#### ASSIGNMENT 1
Answer each question from the engine mount text below, one line per answer, marked to match.
(a) How many mounts does an old-style longitudinal engine typically have, and where are they?
(b) What is the mount on the transmission end sometimes called?
(c) How does a hydraulic engine mount often fail?
#### ASSIGNMENT 2
For each statement, say yes or no according to the engine mount text below, and quote the words that decide it.
(a) The "dogbone" mount is usually mounted on the top of the engine.
(b) An engine mount can seem fine visually and mechanically.
(c) Oil can damage the rubber of engine mounts.

#### DOCUMENT SECTION

Different Kinds of Engine Mount Arrangements
On an old-style longitudinal engine where the front of the engine faces the front of the vehicle, the engine typically rests in a cradle and has two mounts; one on each side. These both support the weight of the engine and resist the twisting forces as the engine transfers power through the transmission to the wheels. This is most common on rear-wheel or four-wheel-drive vehicles.
Another arrangement is on a front-wheel-drive vehicle where the engine sits transversely, with the front of the engine facing the left or right side of the vehicle. In most cases, the engine will then have two mounts that it hangs on, more or less.
One will be at the front engine cover and attach to one side of the vehicle frame. The other will be at the transmission at the rear of the engine and attach to the other frame rail.
The mount on the transmission end is sometimes called transmission or rear mount. These mounts do a good job of suspending the engine and absorbing vibration but do little to resist twisting forces.
A third mount is used for that which is sometimes called a “dogbone” mount due to its common shape, or a torque strut or something similar. This is usually mounted on the bottom of the engine between the engine block and the frame.
Sometimes there are two lower mounts that resist twisting forces. One at the front and one at the rear.
Symptoms of Failed Engine Mounts
Engine mounts usually use heavy and resilient rubber construction to absorb engine vibrations. One of the things that happen to rubber as it ages is that it hardens up and loses resilience.
Visually and mechanically, an engine mount can still seem fine. However, an old engine mount will often transmit excessive amounts of engine vibration into the chassis.
Sometimes, this can seem like an engine that is running very rough. This is especially noticeable at idle, and it isn’t always easy to diagnose.
One method is to use a small jack to raise the engine and take the weight off the mounts. If it runs smoothly and the vibration is solved, it’s probably bad engine mounts.
A hydraulic engine mount often fails (and causes vibration problems) by leaking out its oil. If a hydraulic engine mount has an apparent leak, it should be replaced.
Engine mounts can fail mechanically as well. The rubber can split and break down, or separate from its bonding material.
On a longitudinally-mounted engine that would allow the engine to rotate too much, it can twist or clunk in its mounts when power is applied. With the hood open, an “engine brake” test checks for this.
Usually, if the rubber has failed, there is still a metal cage that limits motion. However, clunking, vibration, and general harshness are the symptoms.
A dogbone mount on a transverse engine can fail the same way. If the rubber has separated or degraded, there will be too much twisting motion in the engine on acceleration; usually accompanied by a clunk.
One thing that can cause the degradation of engine mounts is oil leaks. Oil can damage the rubber. If there is an oil leak that has saturated a failed engine mount, the oil leak should be repaired along with the mount.

#### DATASET EXCERPT
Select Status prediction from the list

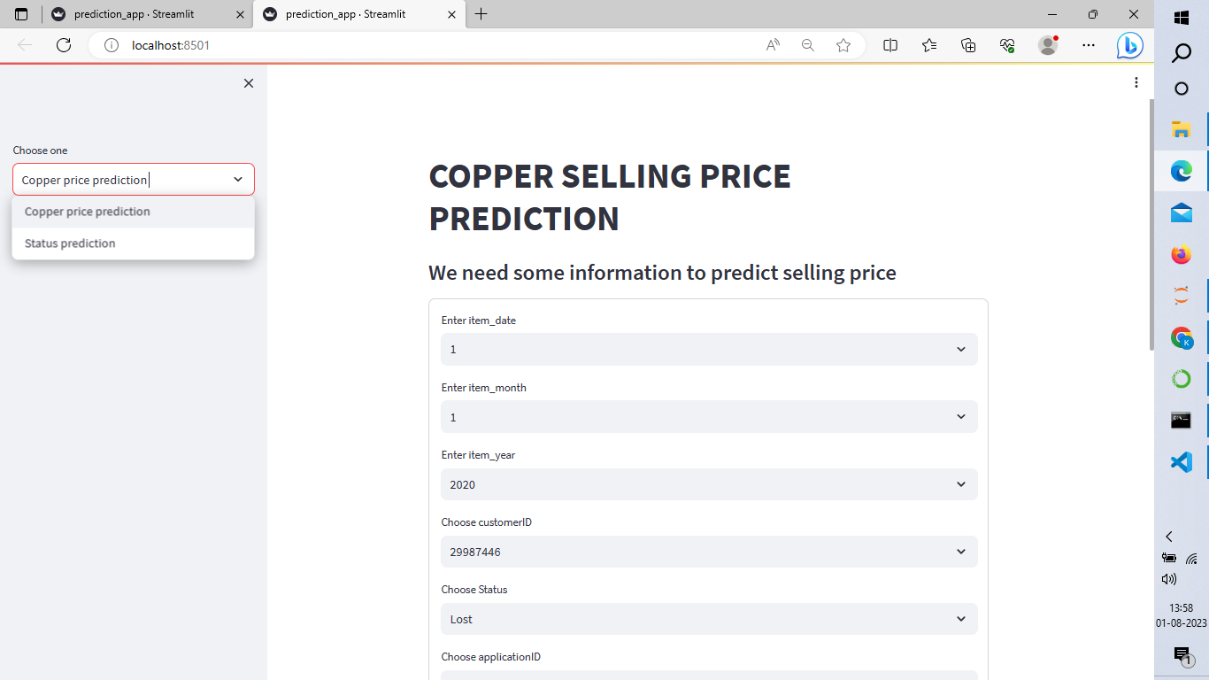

#### ANSWER SECTION 1
(a) Two mounts, one on each side.
(b) Transmission or rear mount.
(c) By leaking out its oil.

#### ANSWER SECTION 2
(a) No: "This is usually mounted on the bottom of the engine between the engine block and the frame."
(b) Yes: "Visually and mechanically, an engine mount can still seem fine."
(c) Yes: "Oil can damage the rubber."